» Data supplied:
[Start of section]
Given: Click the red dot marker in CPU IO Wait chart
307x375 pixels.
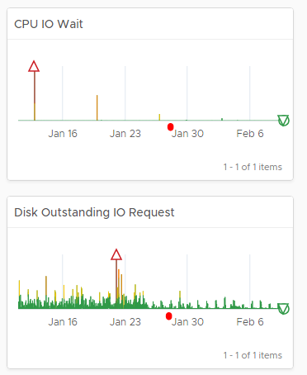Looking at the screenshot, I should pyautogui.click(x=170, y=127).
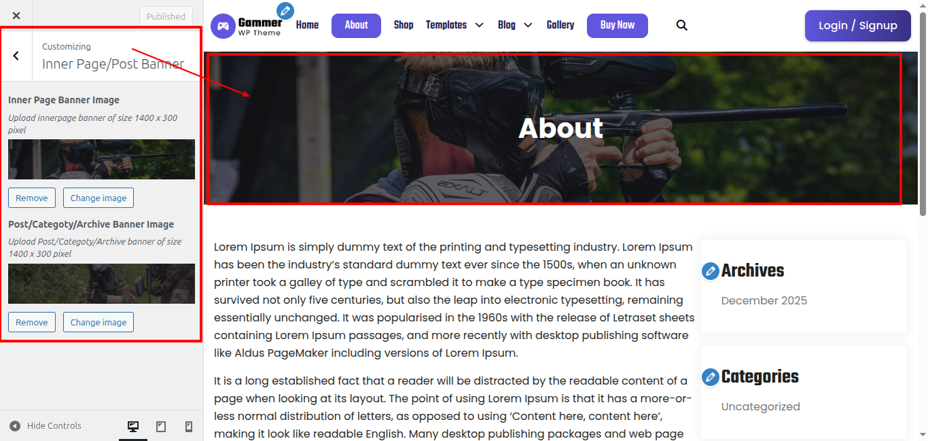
[End of section]
[Start of section]
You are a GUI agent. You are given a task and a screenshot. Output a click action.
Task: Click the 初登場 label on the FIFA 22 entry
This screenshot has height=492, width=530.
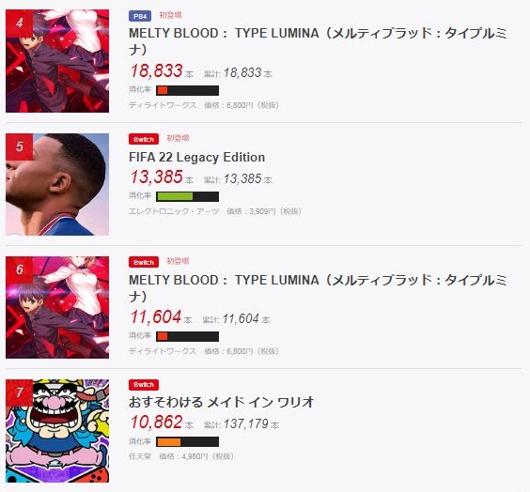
[End of section]
» What to do: Could you restate, word for word, the lines above from the one with "Task: Click the" to the one with "This screenshot has height=492, width=530.", both included?

» Solution for this problem:
Task: Click the 初登場 label on the FIFA 22 entry
This screenshot has height=492, width=530.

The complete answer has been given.